[DEBATE] : (Fwd) SAA flighs high to London
pbond at mail.ngo.za
Sat Jan 24 07:10:19 GMT 2009
SAA drug bust 'tip of the iceberg'
Security so lax 'it is a joke'
January 24, 2009 Edition 1
Graeme Hosken, Kashiefa Ajam and Solly Maphumulo
AN SAA air stewardess accused of drug smuggling has tried to pay her
co-accused R300 000 to shut up.
Mmatshu Mothlaga, 35, was arrested in Johannesburg on Thursday after the
stunning arrest in London on Tuesday of the entire crew of SAA flight 234.
British customs officials found three crew bags stuffed with 50kg of
dagga and 4kg of cocaine.
On Wednesday, South African detectives arrested Pulane Hlahane, 43, of
Reshebile Aviation and Protection Services, which SAA hired to check its
air crew, after she confessed during questioning.

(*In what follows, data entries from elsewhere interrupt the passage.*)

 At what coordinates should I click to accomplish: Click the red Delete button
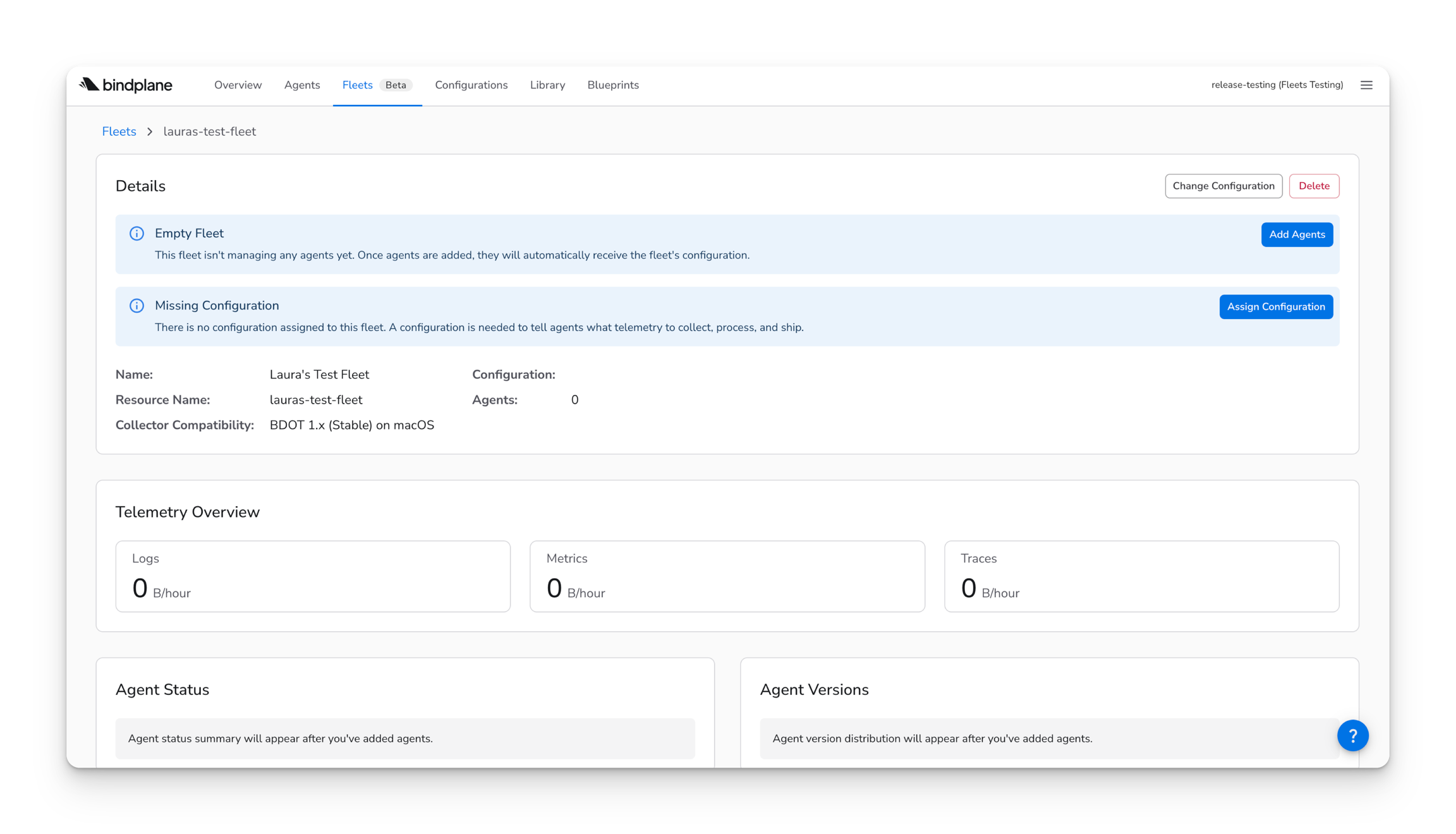1314,186

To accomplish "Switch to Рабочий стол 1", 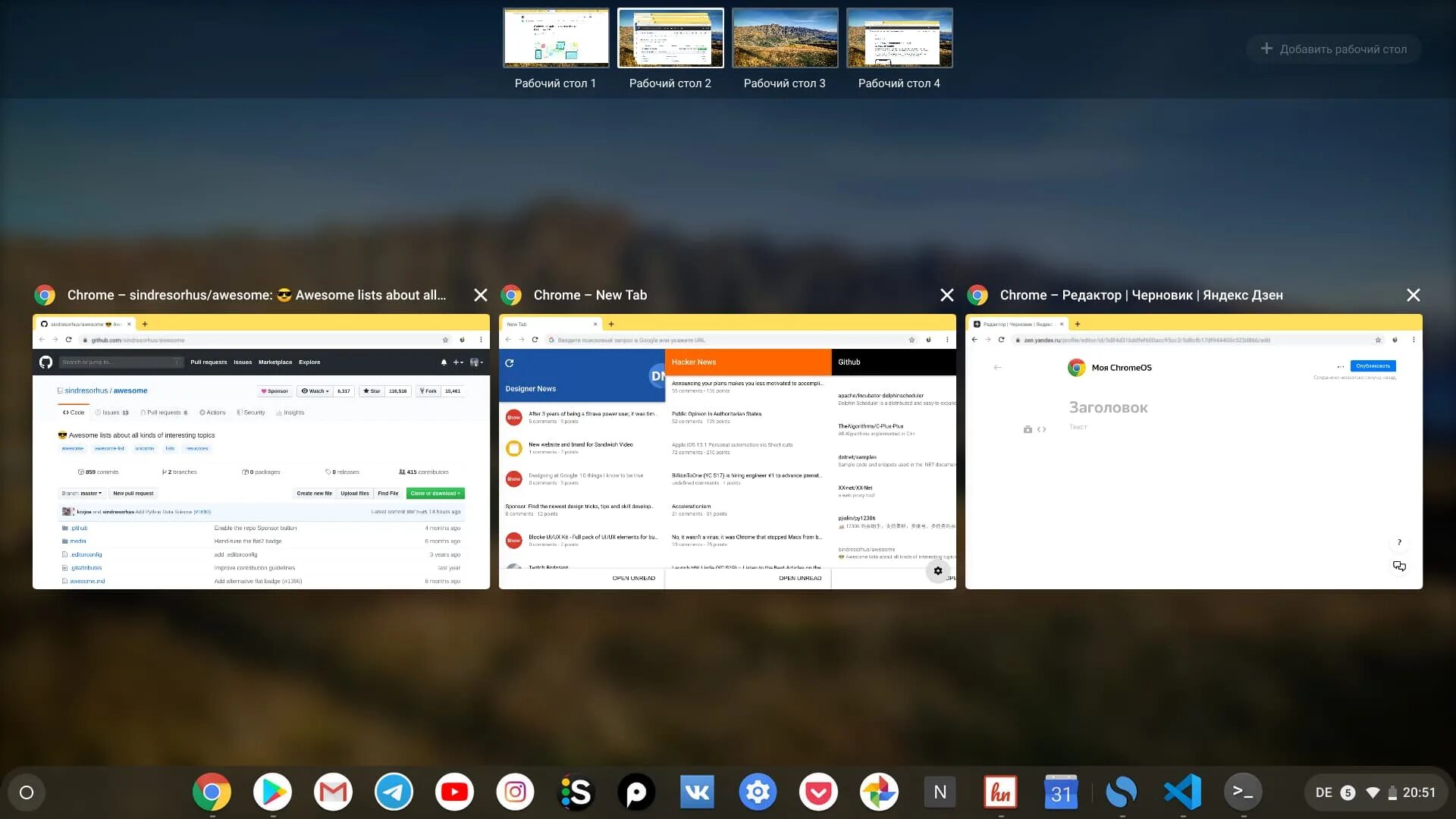I will (556, 38).
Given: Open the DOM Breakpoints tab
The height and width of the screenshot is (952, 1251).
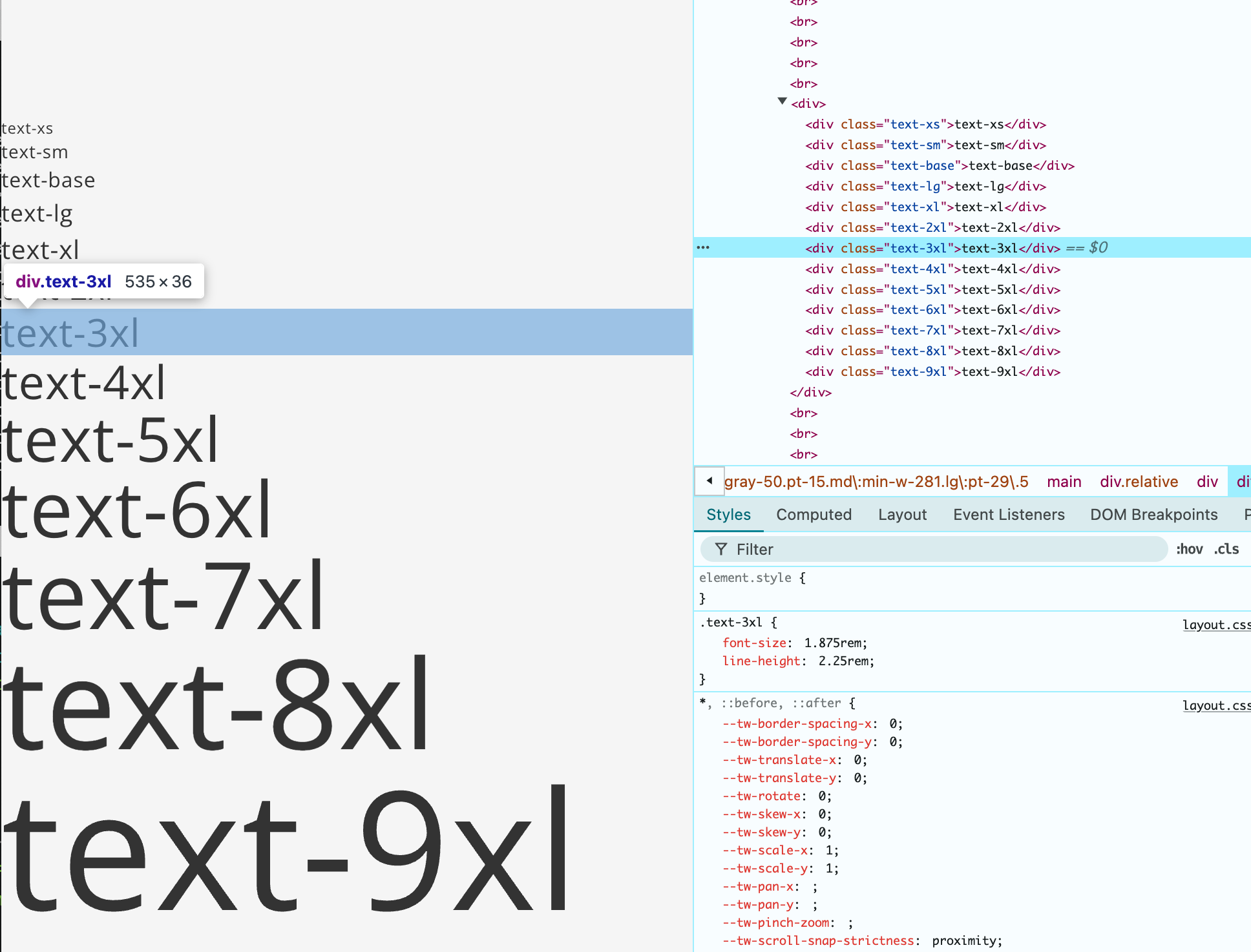Looking at the screenshot, I should point(1153,515).
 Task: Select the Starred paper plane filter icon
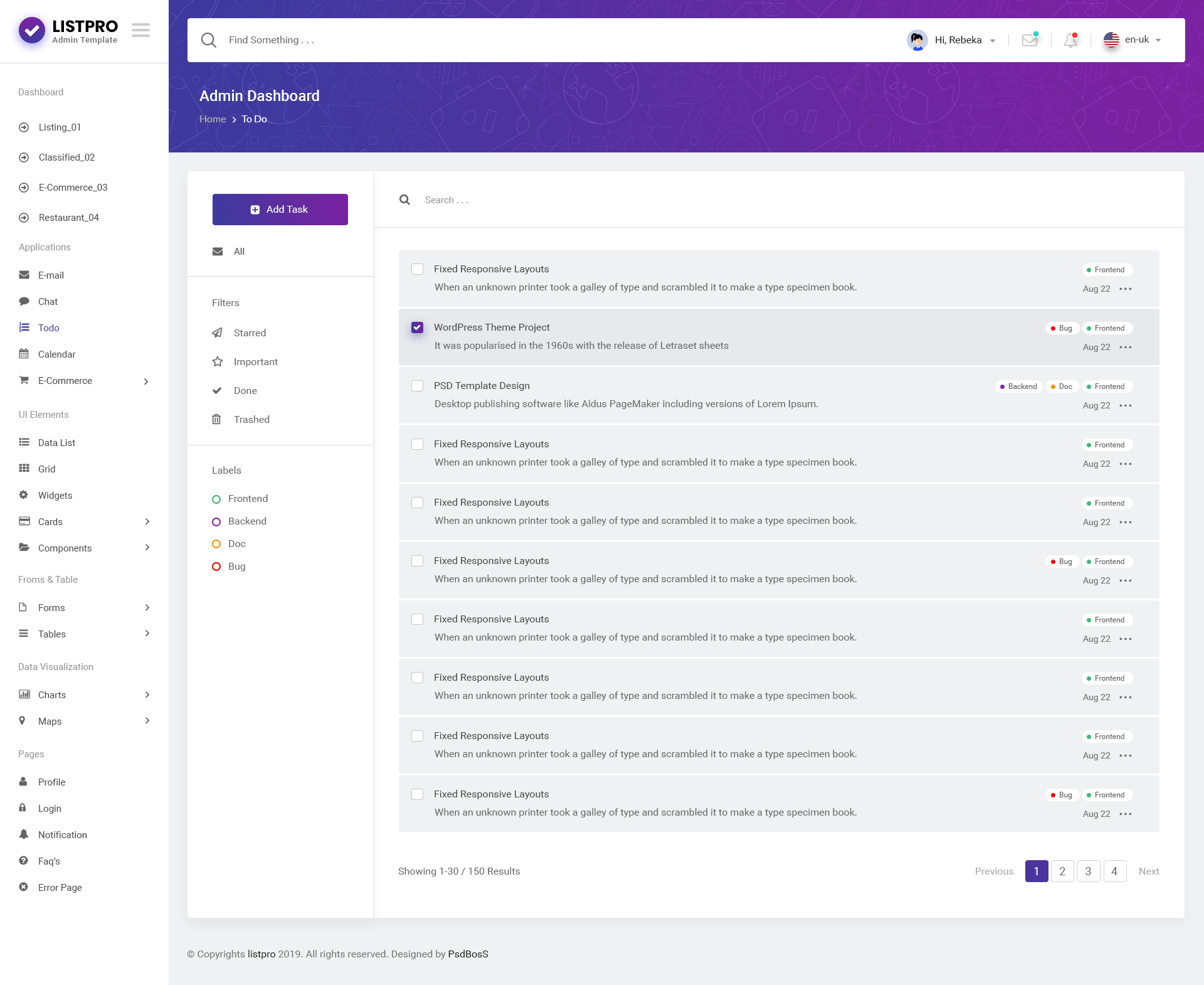[x=217, y=333]
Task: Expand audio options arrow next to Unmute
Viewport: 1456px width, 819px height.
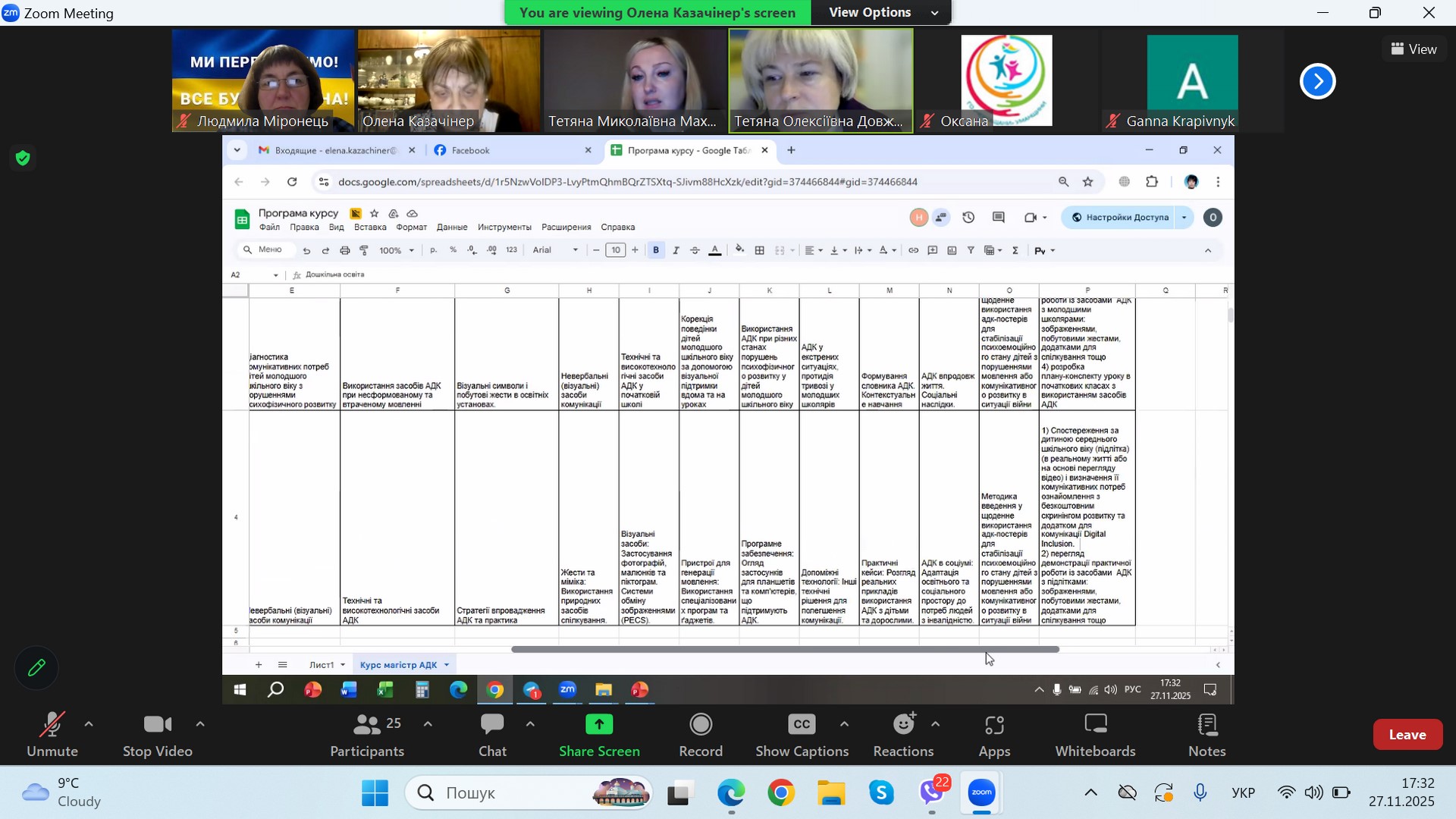Action: 89,725
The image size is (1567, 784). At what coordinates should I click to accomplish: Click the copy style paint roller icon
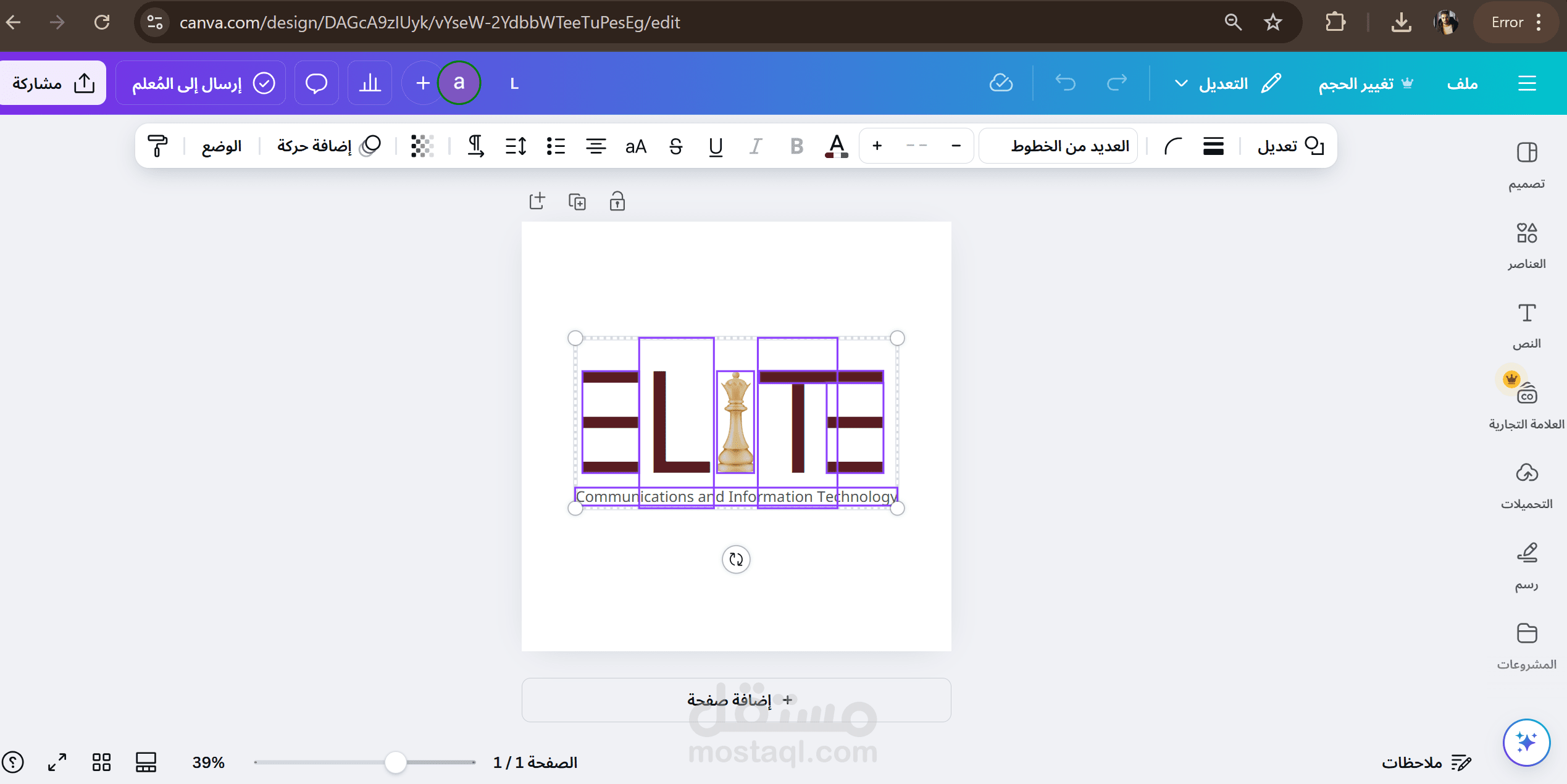(157, 146)
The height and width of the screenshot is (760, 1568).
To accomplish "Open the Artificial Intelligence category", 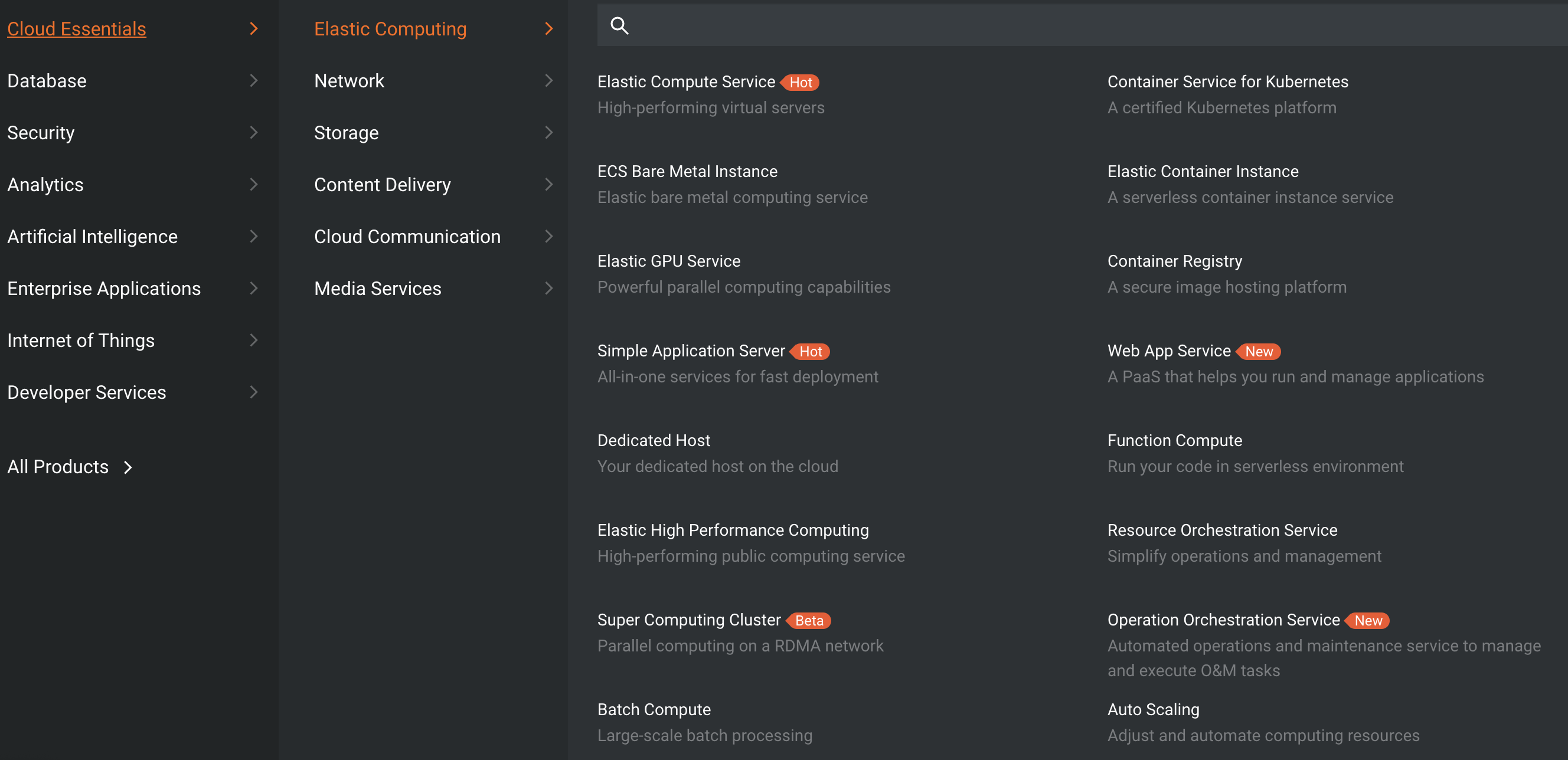I will pyautogui.click(x=93, y=236).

Hlahane was responsible for the screening of staff at Airways Park,
SAA's operational headquarters next to OR Tambo International Airport.
Yesterday the petrified pair appeared in the Kempton Park Magistrate's
Court to face charges of corruption and fraud.
They covered their heads as they entered the packed court and had to be
ordered to reveal themselves in the dock.
They were remanded in custody. As they were led to the cells, they
covered their heads once more.
Sources in the police's organised crime unit said Mothlaga tried to
bribe Hlahane not to give testimony against her and reveal the SAA
Crime Intelligence spokesman Supt Tummi Golding would not confirm or
deny this. All she would confirm was that police were formulating new
charges against Mothlaga.
As the entire SAA crew prepares to return to a London court in March,
this week's incident has been revealed as the tip of the iceberg.
According to at least three SAA staff who spoke on condition of
anonymity, security at Airport Park, where air crew exit directly onto
the apron at OR Tambo, is "so lax it is a joke".
Yesterday they revealed how contraband from drugs to diamonds is
regularly smuggled on board overseas flights.
"All you do is make sure that you fall in with the right circle of air
crew. Once you make your intentions known someone will soon approach
you," said one.
The foreign-run syndicates always ensure they have their own people on
the ground conducting searches when the air crew's bags containing
contraband were being moved.
"And just to ensure that everything goes smoothly you slip them a few
thousand rands just to make sure that the right labels are put on the
bags," the air hostess said.
HM Revenue and Customs spokesman, Bob Gaiger, said from London yesterday
that British customs officers often busted airline crew members with
drugs in their luggage.
"At Heathrow Airport, the crew have to wait until all passengers have
left the plane before they can leave. They then go through customs
security that is used specifically for crew members. And just like
normal passengers, they are randomly searched."
Gaiger would not say whether UK officials had received a tip-off on Tuesday.
If any of the crew are convicted in Britain, they could face life in
jail for trafficking cocaine and 14 years for dagga.
The Independent on Saturday has learned that SAA has been threatened by
UK authorities that if its crews were found with drugs on their planes,
the staff would be detained and their planes impounded. SAA would also
face huge fines.
Gaiger would not confirm this.
An SAA source said: "There might be eight of the 12 air crew involved in
smuggling drugs on a particular flight, but you would never know it and
you definitely would not know how much was being carried across the
skies," she said.
She said the smuggling of narcotics on airlines was a "roaring" trade
conducted by staff from all airlines across the world with no route left
untapped, especially the "junkie run" from Brazil to South Africa.